**Data to use**
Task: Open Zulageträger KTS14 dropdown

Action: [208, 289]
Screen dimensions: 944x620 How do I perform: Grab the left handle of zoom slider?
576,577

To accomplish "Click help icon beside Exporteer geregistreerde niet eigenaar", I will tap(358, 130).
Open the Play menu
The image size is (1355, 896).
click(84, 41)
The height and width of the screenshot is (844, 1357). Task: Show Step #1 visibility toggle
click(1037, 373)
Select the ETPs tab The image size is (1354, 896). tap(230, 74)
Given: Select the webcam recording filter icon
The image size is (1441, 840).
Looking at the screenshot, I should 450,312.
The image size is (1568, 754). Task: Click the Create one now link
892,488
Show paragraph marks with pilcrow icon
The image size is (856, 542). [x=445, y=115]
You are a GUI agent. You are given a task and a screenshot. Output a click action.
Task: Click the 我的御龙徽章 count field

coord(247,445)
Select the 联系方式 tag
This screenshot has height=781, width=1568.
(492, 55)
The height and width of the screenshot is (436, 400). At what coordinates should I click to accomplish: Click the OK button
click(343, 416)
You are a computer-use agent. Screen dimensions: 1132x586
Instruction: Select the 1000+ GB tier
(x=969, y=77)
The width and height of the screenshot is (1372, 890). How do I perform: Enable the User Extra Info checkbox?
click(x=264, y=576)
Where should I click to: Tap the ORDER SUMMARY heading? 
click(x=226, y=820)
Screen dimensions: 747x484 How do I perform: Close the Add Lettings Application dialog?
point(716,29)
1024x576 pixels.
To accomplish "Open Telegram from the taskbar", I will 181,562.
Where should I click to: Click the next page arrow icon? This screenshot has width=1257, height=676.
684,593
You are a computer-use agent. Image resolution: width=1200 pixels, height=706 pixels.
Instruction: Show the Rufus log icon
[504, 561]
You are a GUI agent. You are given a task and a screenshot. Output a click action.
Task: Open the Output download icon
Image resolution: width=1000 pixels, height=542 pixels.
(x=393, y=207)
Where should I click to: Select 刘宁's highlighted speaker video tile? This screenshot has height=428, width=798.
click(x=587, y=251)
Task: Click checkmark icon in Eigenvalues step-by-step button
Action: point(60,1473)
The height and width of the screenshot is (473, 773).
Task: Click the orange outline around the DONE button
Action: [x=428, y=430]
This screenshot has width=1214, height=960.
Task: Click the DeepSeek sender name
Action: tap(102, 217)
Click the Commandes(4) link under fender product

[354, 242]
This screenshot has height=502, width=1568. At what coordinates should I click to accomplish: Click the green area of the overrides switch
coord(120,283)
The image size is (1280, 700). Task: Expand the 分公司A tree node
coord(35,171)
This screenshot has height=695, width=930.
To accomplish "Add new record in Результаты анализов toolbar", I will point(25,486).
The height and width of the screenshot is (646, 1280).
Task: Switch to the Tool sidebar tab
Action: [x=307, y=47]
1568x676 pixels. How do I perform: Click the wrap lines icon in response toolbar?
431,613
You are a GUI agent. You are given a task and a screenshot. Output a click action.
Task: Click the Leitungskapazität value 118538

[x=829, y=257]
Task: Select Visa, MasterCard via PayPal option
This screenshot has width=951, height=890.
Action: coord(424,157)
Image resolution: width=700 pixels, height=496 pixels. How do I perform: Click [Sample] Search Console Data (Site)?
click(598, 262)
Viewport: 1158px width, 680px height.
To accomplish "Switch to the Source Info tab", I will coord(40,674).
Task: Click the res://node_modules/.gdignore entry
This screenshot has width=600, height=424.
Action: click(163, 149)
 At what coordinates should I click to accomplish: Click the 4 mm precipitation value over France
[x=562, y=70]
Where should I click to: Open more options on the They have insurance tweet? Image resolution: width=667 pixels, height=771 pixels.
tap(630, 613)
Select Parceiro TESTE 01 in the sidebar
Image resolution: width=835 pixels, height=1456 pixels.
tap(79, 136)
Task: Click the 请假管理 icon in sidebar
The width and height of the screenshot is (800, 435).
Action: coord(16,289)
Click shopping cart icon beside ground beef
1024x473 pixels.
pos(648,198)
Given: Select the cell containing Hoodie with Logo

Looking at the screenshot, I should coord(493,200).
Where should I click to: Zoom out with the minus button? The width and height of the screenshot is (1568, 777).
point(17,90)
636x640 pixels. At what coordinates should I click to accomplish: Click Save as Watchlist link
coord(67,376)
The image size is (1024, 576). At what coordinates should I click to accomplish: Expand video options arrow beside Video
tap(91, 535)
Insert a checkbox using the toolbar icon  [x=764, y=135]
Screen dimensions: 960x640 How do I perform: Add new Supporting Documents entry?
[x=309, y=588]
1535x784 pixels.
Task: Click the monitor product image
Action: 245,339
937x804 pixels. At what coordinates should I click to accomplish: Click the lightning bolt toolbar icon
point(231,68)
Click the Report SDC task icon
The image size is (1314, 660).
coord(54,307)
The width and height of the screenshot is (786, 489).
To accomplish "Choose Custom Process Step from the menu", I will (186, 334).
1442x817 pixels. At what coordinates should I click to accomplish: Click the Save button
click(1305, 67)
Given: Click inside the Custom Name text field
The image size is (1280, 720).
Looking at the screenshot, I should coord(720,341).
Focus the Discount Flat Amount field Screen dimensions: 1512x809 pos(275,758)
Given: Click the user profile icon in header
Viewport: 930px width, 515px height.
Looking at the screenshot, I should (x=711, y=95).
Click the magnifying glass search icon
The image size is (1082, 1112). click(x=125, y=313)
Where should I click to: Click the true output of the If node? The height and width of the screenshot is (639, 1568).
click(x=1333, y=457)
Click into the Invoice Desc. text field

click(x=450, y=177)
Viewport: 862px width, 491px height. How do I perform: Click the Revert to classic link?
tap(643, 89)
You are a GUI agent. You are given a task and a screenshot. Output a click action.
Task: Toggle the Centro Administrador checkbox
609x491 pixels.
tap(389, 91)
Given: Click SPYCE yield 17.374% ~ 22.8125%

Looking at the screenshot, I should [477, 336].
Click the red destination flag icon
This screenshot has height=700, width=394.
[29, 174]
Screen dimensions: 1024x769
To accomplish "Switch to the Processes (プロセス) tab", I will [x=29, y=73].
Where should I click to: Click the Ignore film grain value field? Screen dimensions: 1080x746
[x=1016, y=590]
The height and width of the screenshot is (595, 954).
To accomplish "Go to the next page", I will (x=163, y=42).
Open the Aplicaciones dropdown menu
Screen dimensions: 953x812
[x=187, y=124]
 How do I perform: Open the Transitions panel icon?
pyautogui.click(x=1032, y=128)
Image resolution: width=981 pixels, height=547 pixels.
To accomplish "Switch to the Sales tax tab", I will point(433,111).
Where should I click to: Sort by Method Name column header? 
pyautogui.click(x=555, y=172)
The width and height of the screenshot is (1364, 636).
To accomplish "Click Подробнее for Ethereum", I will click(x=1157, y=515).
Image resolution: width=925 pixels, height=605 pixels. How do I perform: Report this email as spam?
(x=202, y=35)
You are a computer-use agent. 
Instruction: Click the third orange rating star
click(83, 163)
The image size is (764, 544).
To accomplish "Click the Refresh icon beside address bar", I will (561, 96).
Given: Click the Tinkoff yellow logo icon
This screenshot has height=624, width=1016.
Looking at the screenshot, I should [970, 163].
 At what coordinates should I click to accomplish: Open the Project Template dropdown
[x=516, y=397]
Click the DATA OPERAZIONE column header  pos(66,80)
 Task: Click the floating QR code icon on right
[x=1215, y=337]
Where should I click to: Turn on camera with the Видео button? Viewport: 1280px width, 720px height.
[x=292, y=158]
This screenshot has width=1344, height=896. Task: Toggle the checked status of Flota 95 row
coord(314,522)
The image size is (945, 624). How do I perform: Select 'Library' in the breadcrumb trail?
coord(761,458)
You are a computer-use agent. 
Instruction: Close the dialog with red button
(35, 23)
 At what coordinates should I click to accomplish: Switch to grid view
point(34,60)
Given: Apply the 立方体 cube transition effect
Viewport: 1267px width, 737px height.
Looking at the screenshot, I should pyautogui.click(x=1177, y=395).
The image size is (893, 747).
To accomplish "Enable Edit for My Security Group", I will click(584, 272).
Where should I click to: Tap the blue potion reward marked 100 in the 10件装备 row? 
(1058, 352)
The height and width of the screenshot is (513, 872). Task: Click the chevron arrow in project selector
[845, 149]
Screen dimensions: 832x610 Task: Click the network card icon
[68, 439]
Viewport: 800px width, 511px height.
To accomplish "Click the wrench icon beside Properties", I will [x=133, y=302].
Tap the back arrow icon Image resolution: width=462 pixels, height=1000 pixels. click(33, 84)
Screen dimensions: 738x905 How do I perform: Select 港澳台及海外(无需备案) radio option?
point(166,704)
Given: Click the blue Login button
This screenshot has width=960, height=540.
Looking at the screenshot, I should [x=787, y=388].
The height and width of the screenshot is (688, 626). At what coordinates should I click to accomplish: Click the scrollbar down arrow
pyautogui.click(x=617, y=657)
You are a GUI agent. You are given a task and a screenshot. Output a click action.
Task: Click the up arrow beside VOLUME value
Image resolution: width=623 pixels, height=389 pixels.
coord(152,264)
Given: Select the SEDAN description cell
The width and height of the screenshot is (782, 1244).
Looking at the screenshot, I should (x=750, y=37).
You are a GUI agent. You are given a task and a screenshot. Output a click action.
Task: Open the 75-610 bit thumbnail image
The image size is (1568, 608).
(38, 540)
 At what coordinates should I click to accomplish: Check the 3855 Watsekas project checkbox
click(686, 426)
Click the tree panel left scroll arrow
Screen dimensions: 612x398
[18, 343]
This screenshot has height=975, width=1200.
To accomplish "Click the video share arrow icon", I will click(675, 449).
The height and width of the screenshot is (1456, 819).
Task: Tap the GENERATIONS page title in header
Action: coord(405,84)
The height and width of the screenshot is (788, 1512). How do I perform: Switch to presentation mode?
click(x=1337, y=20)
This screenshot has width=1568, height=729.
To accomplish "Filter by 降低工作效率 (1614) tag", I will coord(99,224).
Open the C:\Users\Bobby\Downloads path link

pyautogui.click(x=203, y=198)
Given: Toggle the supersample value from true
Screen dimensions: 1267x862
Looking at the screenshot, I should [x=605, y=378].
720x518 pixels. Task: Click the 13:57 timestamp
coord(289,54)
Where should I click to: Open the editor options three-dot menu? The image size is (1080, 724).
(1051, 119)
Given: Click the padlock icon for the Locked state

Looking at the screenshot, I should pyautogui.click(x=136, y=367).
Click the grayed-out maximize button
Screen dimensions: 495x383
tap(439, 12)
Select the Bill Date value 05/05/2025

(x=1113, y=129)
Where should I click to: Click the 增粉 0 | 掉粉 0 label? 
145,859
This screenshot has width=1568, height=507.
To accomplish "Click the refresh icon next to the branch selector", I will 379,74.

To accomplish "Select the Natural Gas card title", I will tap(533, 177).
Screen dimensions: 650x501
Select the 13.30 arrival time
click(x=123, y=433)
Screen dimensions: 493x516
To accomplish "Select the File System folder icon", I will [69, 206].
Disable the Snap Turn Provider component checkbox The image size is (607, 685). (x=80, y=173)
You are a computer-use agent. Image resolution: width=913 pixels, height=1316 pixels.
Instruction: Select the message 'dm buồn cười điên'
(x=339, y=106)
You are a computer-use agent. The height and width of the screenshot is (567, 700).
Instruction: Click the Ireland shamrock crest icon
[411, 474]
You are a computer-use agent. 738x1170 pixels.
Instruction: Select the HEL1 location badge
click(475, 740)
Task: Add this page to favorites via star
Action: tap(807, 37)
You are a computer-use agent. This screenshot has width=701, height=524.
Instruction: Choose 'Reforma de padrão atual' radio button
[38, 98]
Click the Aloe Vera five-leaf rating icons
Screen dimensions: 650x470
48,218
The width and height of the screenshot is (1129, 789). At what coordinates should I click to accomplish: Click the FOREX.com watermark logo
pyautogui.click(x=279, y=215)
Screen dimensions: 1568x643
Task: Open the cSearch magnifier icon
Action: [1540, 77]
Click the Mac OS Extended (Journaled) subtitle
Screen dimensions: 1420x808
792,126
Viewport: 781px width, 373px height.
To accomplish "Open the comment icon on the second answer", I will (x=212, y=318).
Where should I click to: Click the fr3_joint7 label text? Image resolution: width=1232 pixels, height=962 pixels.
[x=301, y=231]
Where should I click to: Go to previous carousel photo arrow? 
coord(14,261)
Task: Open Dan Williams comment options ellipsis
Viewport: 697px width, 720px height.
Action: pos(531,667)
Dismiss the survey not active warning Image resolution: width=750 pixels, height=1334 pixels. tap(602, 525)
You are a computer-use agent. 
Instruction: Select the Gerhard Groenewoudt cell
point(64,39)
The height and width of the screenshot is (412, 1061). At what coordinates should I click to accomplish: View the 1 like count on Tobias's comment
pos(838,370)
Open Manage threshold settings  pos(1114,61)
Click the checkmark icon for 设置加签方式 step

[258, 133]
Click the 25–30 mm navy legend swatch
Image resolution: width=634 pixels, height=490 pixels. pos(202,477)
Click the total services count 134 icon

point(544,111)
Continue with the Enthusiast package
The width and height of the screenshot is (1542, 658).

**What is required**
Lines that contain "from" are the result; find them in the entries above and copy each one.

**Solution for this exercise**
To accomplish "Open Telegram from the taskbar", I will 181,562.
To accomplish "Choose Custom Process Step from the menu", I will (186, 334).
Given: Toggle the supersample value from true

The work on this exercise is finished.